Industrial Revolution: Renewing the Rust Belt
DateSeptember 16, 2016
Driverless cars are now available for public use in the United States. Which city has taken this bold step and doubled down on its commitment to innovation? San Francisco, Seattle or Silicon Valley perhaps? No, it’s Pittsburgh, Pennsylvania. The announcement came only weeks after the US Department of Transportation announced Columbus, Ohio as the winner of its $50M Smart City Challenge, beating out six other cities including established innovators such as Denver and Austin (and San Francisco, of course). Two major steps in urban innovation coming from America’s Rust Belt in less than a month! What’s happening in the heartland?

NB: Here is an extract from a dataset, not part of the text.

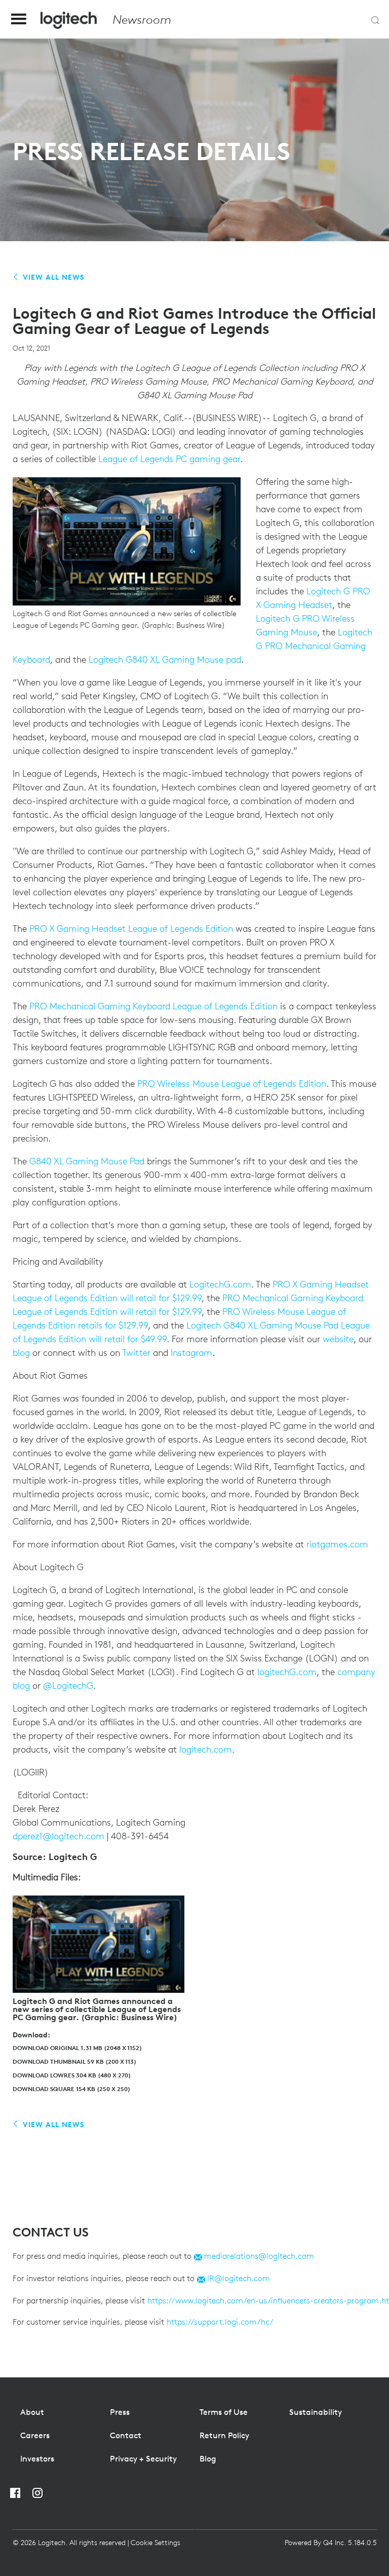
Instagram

Earlier this year, The Economist identified three factors supporting a rust belt revival: old industrial skills are acquiring new relevance, cheap property as a vital asset, and the rise of manufacturing entrepreneurs. These factors came together in Columbus, where a long history as a manufacturing and logistics hub is helping to propel a turnaround, after decades of decline. Two additional factors help to further explain the boost across the region. The first, which The Economist mentions, is the presence of top universities and research programs in towns and cities across the country. This is evident in Pittsburgh, where the Carnegie Mellon National Robotics Engineering Center proved to be of major interest to Uber. Second, Jane Jacobs once said that, “New ideas need old buildings.” Now, in many thriving cities, old buildings are preserved for heritage, limiting their capacity for new ideas. Beyond that, even nondescript or unloved buildings are too expensive for new ideas in many of today’s shiny, top-tier cities. However, Jacobs’ observation remains true on a broader scale. In many cases today, new ideas need unloved cities. And cities that have faced 20+ years of decline are waking up to these opportunities. Recognizing that there will be internal competition, some states have sought legal changes to become more appealing. In Michigan, this includes legalizing fully driverless cars, which is set for debate in the state senate.

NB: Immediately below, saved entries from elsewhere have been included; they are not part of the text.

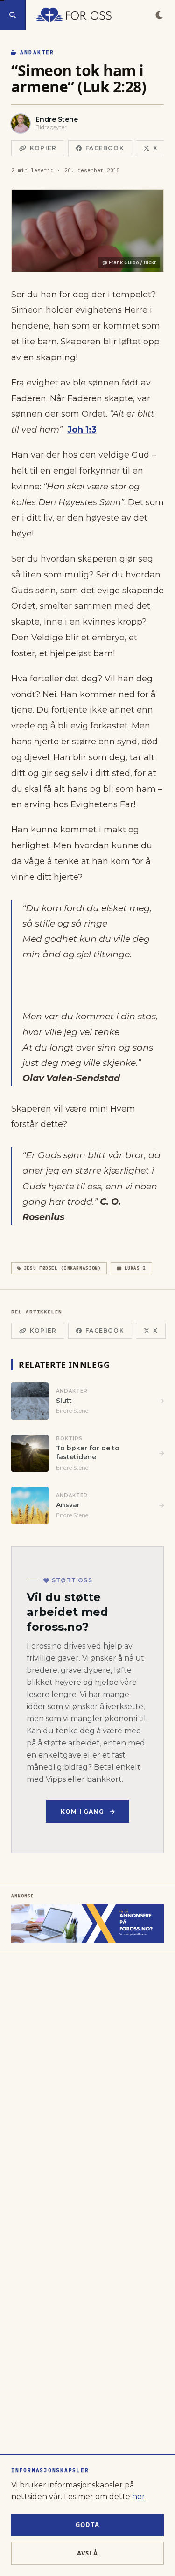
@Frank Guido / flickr (129, 263)
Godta (88, 2525)
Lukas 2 (135, 1268)
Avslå (87, 2553)
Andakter (37, 52)
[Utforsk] (13, 15)
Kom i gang (82, 1811)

By strengthening traditional economic attractants like high quality education, enhancing strong industry connections and establishing appealing legal frameworks, along with the promotion of creative class measures like refurbishing former factories as lofts, Rust Belt cities have many of the ingredients for a major revival. These lessons aren’t just for (and from) America’s heartland, either. Hamilton, Ontario; the Ruhr Valley in Germany; and Lodz, Poland are all applying similar lessons to orient themselves towards 21st century economies. These regions (and others like them), still face many challenges; however the sparks to catalyze an economic renewal are beginning to fly once again.